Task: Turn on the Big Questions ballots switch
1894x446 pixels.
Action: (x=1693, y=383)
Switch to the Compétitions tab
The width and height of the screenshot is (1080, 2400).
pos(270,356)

-.-.-

TASK STATEMENT ▸ Retype each of the items above verbatim, leaving nothing out and changing nothing.

RIGHT ANSWER ▸
Task: Turn on the Big Questions ballots switch
1894x446 pixels.
Action: (x=1693, y=383)
Switch to the Compétitions tab
The width and height of the screenshot is (1080, 2400).
pos(270,356)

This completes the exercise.